Prof. Joan Jacobs Brumberg, history, human development, gender studies and the Stephen H. Weiss Presidential Fellow, has spent 20 years studying the history of girls and female adolescence. She decided to turn to boys after the recent series of school shootings prompted questions from students about the history of male murderers.
Her research brought her to Charles Miller, the subject of her new book Kansas Charley: The Story of a Nineteenth Century Boy Murderer.
Miller’s life and 1892 hanging are the main focuses of the book, which draws parallels to current juvenile death penalty issues. Brumberg decided to focus on Miller because of his classification as an “adolescent impulse killer,” similar to the males involved with the school shootings around the nation.
Brumberg wrote about the circumstances of Miller’s childhood, growing up poor, abused and orphaned in New York City and the public response to his three-day trial and hanging at the age of 17 in Cheyenne, Wyo. for a crime he committed when he was 15.
Miller began referring to himself as “Kansas Charley” by the time he was 14, traveling the roads and living unsupervised by adults, performing odd jobs in order to survive and pursue his dream of becoming a cowboy out West.
In the book, Brumberg analyzes why Miller received the death penalty for murdering two young men in a boxcar traveling west to Wyoming, and the role his trial had on public opinion. “The prospect of seeing a blond, blue-eyed boy hang by the neck unnerved many 19th-century Americans,” Brumberg said. “Miller was more valuable dead as a symbol of order and restraint than as a lifer in the penitentiary.”
Although the book was initially written in response to the school shootings in the 1990s, in the book’s afterward Brumberg draws parallels between Miller’s case and the use of the death penalty in 2003. “Americans have an ugly history of executing poor children. In the United States, we have been killing our children for more than three centuries,” she said.
The book’s publication coincides with the upcoming trial of another adolescent male murderer, that of Lee Boyd Malvo, the sole accomplice in the Washington-area sniper shootings of 2002. “My retelling of Charley’s story at this point in time is intended to remind us that the continued use of the juvenile death penalty is a particularly vicious kind of racial and social class discrimination against the erring sons of the dispossessed. Charley’s case mocks the canonical idea that we provide equal, disinterested treatment before the law,” Brumberg said.

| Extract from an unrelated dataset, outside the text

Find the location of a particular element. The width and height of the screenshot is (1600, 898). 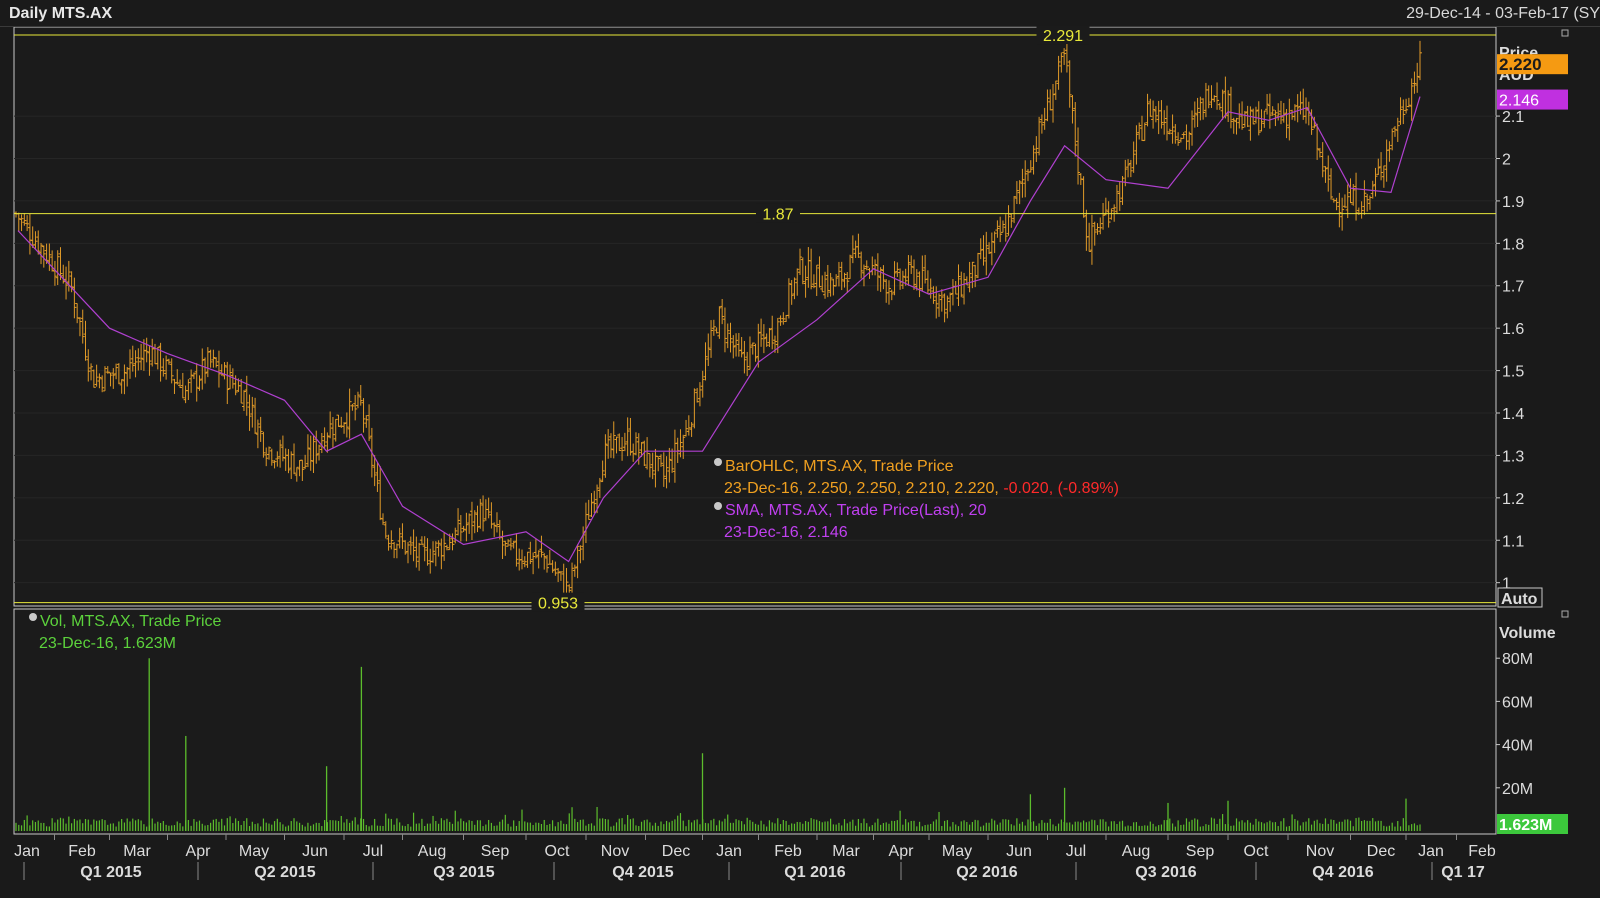

x-month-label: Jun is located at coordinates (315, 852).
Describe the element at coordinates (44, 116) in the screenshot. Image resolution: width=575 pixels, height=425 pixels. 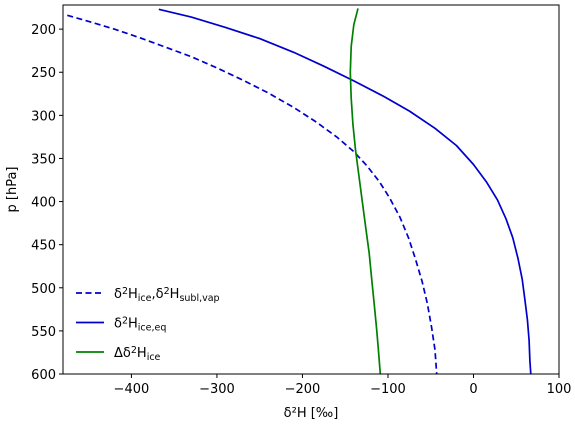
I see `y-tick-label-2: 300` at that location.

Brumberg described two general reasons why she thinks that the juvenile death penalty should be abolished, “whether we should continue to be one of only four industrialized nations to use the juvenile death penalty,” she said. One reason is based on behavioral sciences research which shows the relatively unstable decision-making capacities of adolescents, similar to the abilities of the mentally retarded; the other cites the prevalence of the death penalty among poor, non-white, “throw-away kids” with few resources.
Brumberg has won numerous prizes for her other books, which include Fasting Girls and The Body Project. She embarked Monday on a national book tour which will be followed by a lecture at Cornell on Nov. 6, kicking off a two-day symposium for undergraduates entitled “Rethinking the Criminalization of Youth.”
Other speakers at the event, which will “examine the problem of youth violence and the history and current use of the juvenile death penalty,” include former U.S. Attorney General Janet Reno ’60.